◆ **GOAL OF THE EXERCISE**:
Your answer is to be the exact text of the lines from the one containing "Given: Open the 创建坐标系 tool" through the final line of the entries, restated in full, with pictures omitted.

* * * * * * * * *

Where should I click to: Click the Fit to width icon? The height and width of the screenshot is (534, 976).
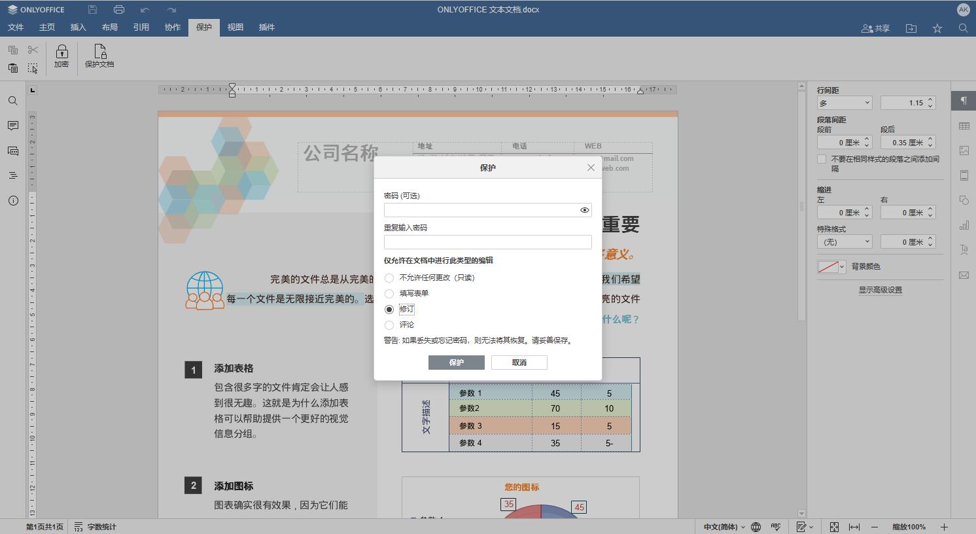click(854, 527)

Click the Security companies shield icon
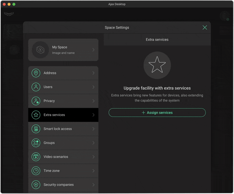point(36,185)
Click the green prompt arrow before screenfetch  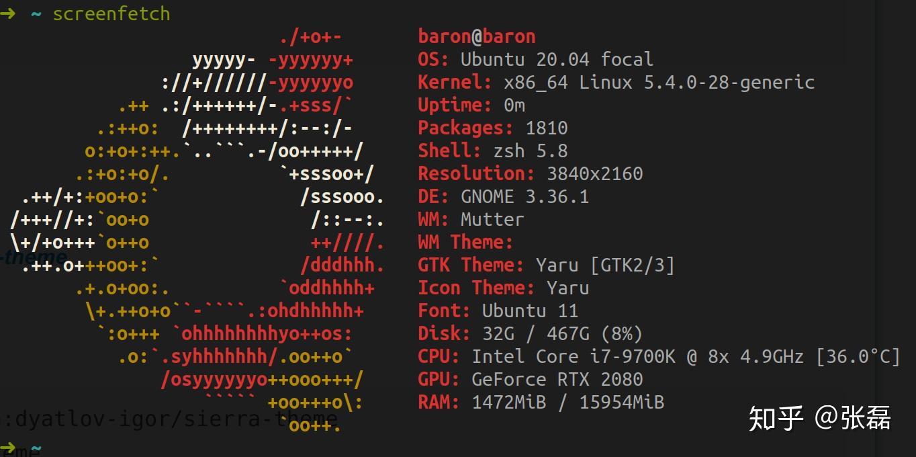7,13
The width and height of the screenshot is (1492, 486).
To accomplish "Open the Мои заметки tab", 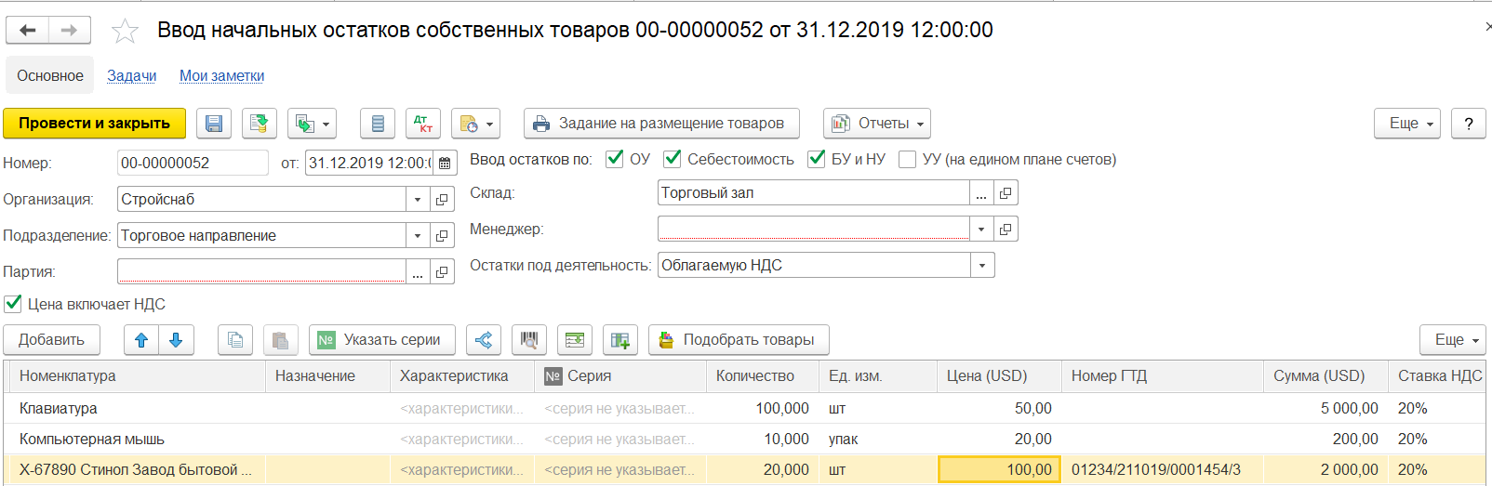I will point(221,76).
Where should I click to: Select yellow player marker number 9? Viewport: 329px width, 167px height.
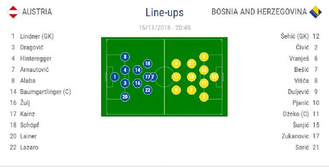(176, 90)
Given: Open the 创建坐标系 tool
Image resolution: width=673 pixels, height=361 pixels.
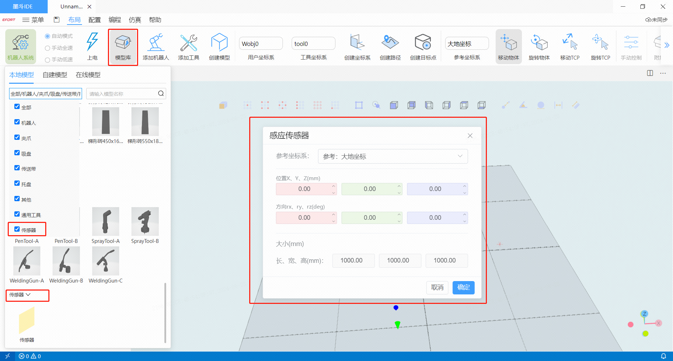Looking at the screenshot, I should (x=357, y=47).
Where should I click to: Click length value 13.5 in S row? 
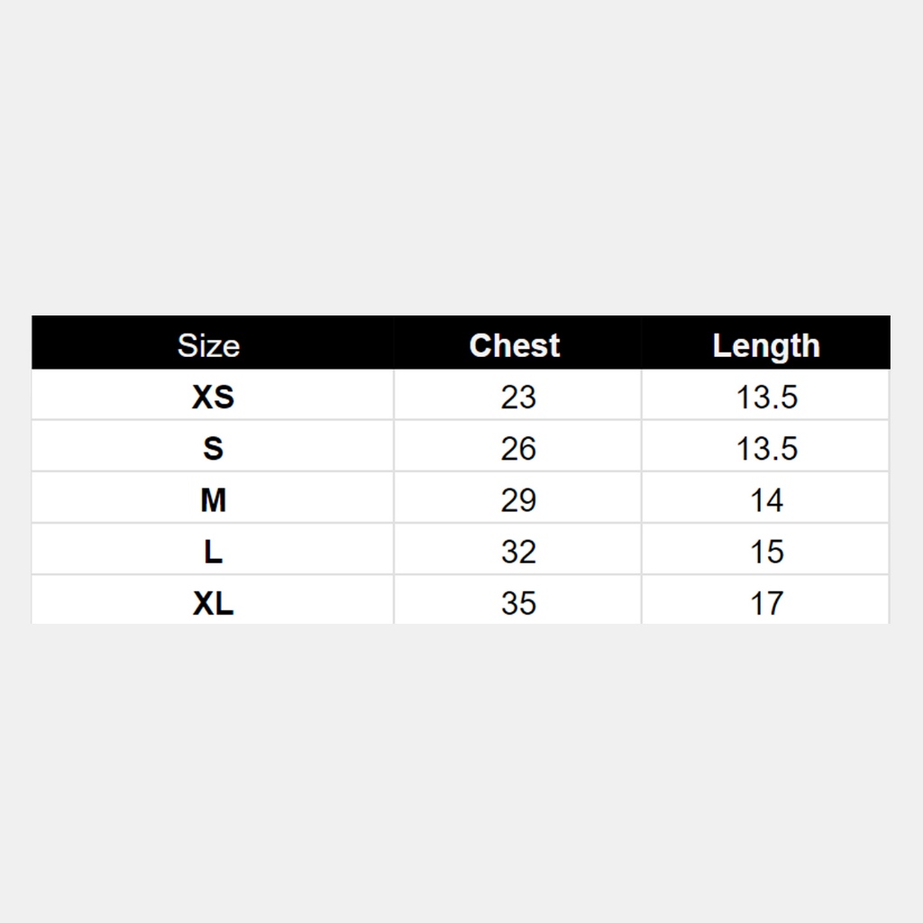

* * * * * * * * *

◆ **RESULT BELOW**:
Given: Open the 创建坐标系 tool
Image resolution: width=673 pixels, height=361 pixels.
Looking at the screenshot, I should (x=357, y=47).
Where should I click to: Click length value 13.5 in S row? 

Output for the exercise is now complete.